*What you need to do*. Write out the in-memory inference instructions word for word, everything from "4. Select Data, Task, and" down to "more image layers.".

*Selected text*.
• • •

In-memory inference

In-memory inference is performed directly within the main Napari-OmniEM panel and operates on image data loaded as napari image layers. All computation is executed in memory, making this mode ideal for interactive exploration, debugging, and small-to-medium EM datasets that fit into GPU/CPU memory.

Quick Start (Minimal Steps)

  1. Open napari and load an EM image or volume.

  2. Open Plugins → OmniEM.

  3. Click 🔄 Refresh / Register to detect loaded data.

  4. Select Data, Task, and Solution.

  5. Click Run → confirm → view results in napari.

For more control and advanced settings, see the detailed steps below.

Step 1: Select data

  • Load image data into napari via File → Open File(s).

    • The data will appear as one or more image layers.
  • Click the 🔄 Refresh / Register button in the Napari-OmniEM panel to register the currently loaded image layers.

  • Select the target image from the Data dropdown list.

  • If the selected data is a 3D volume, specify the z-dimension:

    • By default, the axis with the minimum side length is automatically chosen.

    • You can override this if your data uses a different axis convention.

Step 2: Select task and solution

  • Choose a Task corresponding to the intended processing goal (e.g., segmentation, restoration).

  • Select a compatible Solution from the Solution list.

    • Only solutions that are compatible with the selected data (dimensionality, modality, and task) will be shown.

    • For detailed descriptions of available tasks and solutions, refer to the Model Zoo.

• • •

*Records shown*.
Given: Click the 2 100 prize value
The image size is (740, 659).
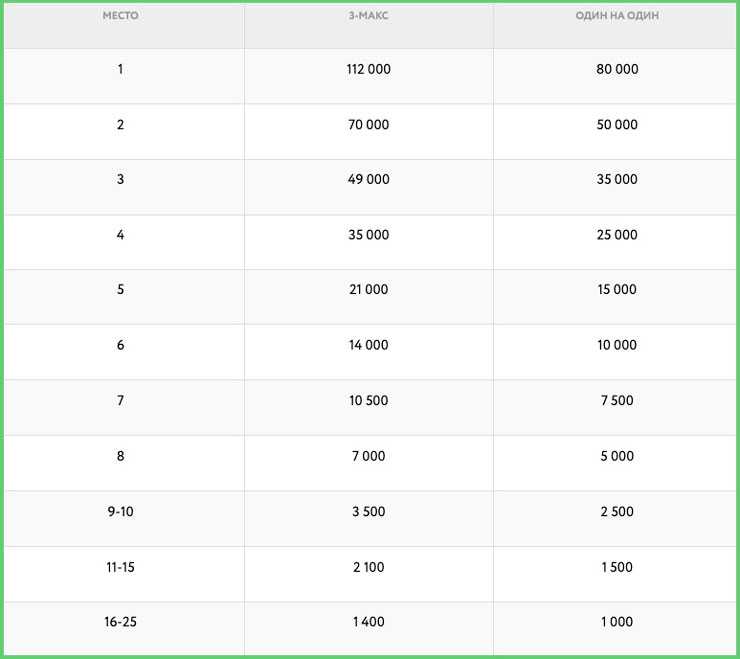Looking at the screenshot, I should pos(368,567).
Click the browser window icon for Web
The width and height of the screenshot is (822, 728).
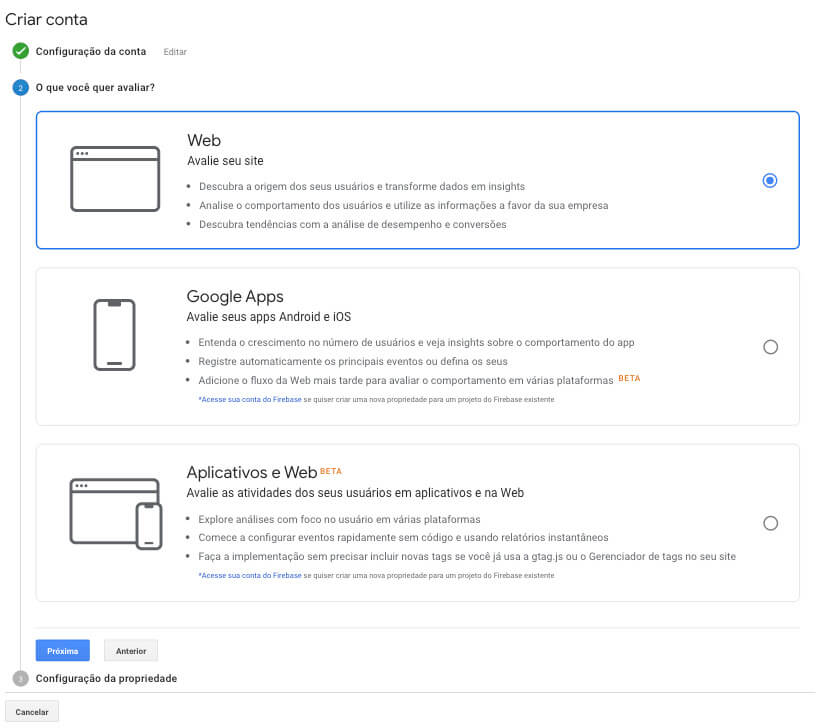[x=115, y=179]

• • •

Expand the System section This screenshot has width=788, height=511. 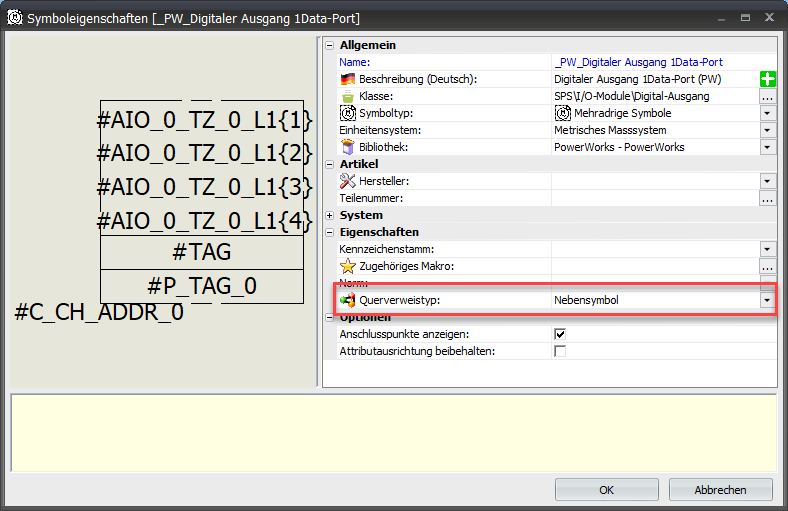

• • •

*Task solution*.
4. Select Data, Task, and Solution.

  5. Click Run → confirm → view results in napari.

For more control and advanced settings, see the detailed steps below.

Step 1: Select data

  • Load image data into napari via File → Open File(s).

    • The data will appear as one or more image layers.